Текст документа ::
·····
В Адамклиси находится Tropaeum Traiani (Трофей Траяна). От монумента, воздвигнутого римским императором около 109 года, чтобы прославить победу над даками и сарматами, осталось лишь цилиндрическое основание; то, что можно увидеть сегодня, — реконструкция древнего памятника, выполненная в 1977 году. Траян воздвиг монумент в честь триумфа над царем даков Децебалом, которого румыны чтят как героя и выдающегося деятеля своей истории; потомки Децебала восстановили памятник, чтобы сохранить память и о победителе, и о побежденном.

Децебал — исторический персонаж и одновременно символическая фигура, выдающийся политический стратег, превратившийся на протяжении столетий в героя стихов и народных песен, в эмблему румынской свободы. Впрочем, румыны, почитающие Децебала как воплощение отнятой у них свободы, в равной степени считают себя его детьми и детьми его врага, завоеванных даков и завоевателей-римлян; дакско-римский синтез и его вековая преемственность заложили в Румынии основу национальной идеи и национального чувства. В «Иллюстрированной истории румынского народа» Дину Джуреску упоминает о памятной доске, водруженной детьми некоего Даизуса, павшего недалеко от Трофея Траяна в сражении с костобоками: как гласит надпись, Даизус, подобно своего отцу Комозусу, носил дакское имя, но его дети уже были названы латинскими именами — Юстус и Валенс. Историк радуется произошедшей за три поколения романизации и приводит еще несколько ее примеров, а вместе с

Джуреску ей радуются все румынские патриоты, гордые тем, что принадлежат к латинскому миру и что остаются клином, врезающимся в славянское море, — этот факт с досадой подчеркивал царский министр Горчаков и с удовлетворением отмечал Кавур.
·····
Собранные данные ::
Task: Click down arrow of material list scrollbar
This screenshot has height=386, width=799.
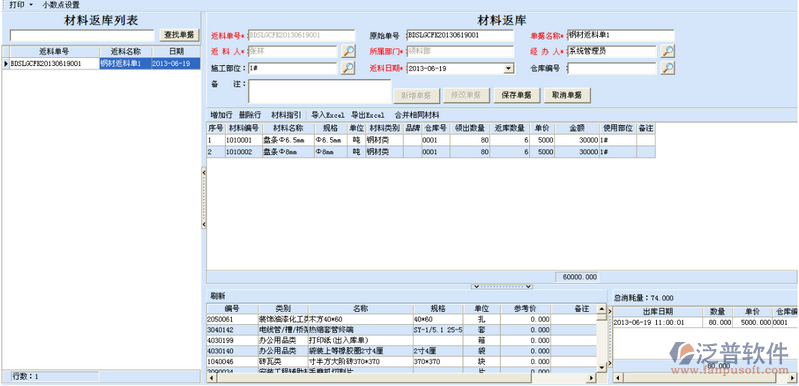Action: point(602,367)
·····
Условие задачи :: Допишите продолжение текста о Трофее Траяна и Децебале, начиная сразу после его последнего предложения.

Ответ к заданию ::
10. Черное море

Если верить Нестору, греки поначалу восприняли как знак негостеприимства, axeinos, название «черное», которое коренное население дало внутреннему морю, но после все же переименовали его в гостеприимное, euxeinos, Понт Эвксинский — когда основали на его берегах свои города и превратили это море в эллинское. Впрочем, сила слова такова, что и сегодня Черное море видится водной пустыней, бескрайним мрачным болотом, местом изгнания, зимы и одиночества. У Вейнингера Черное море ассоциировалось с Ницше, с лицом, на котором никогда не бывает спокойного выражения, на которое постоянно набегает тень темных облаков. Купальный сезон на знаменитых пляжах от Констанцы до Мамайи, вкупе со многочисленными отелями и туристами, не в силах одолеть власть названия: «Порой эти воды кажутся черными, словно в них спит в колыбели сама ночь», — пишет Винтила Хория. Жара, ленивое, маслянистое море, поддельная мертвая роскошь крупных гостиниц согласуются с мрачным, темным очарованием названия, со связанными с ним архаическими и варварскими мифами.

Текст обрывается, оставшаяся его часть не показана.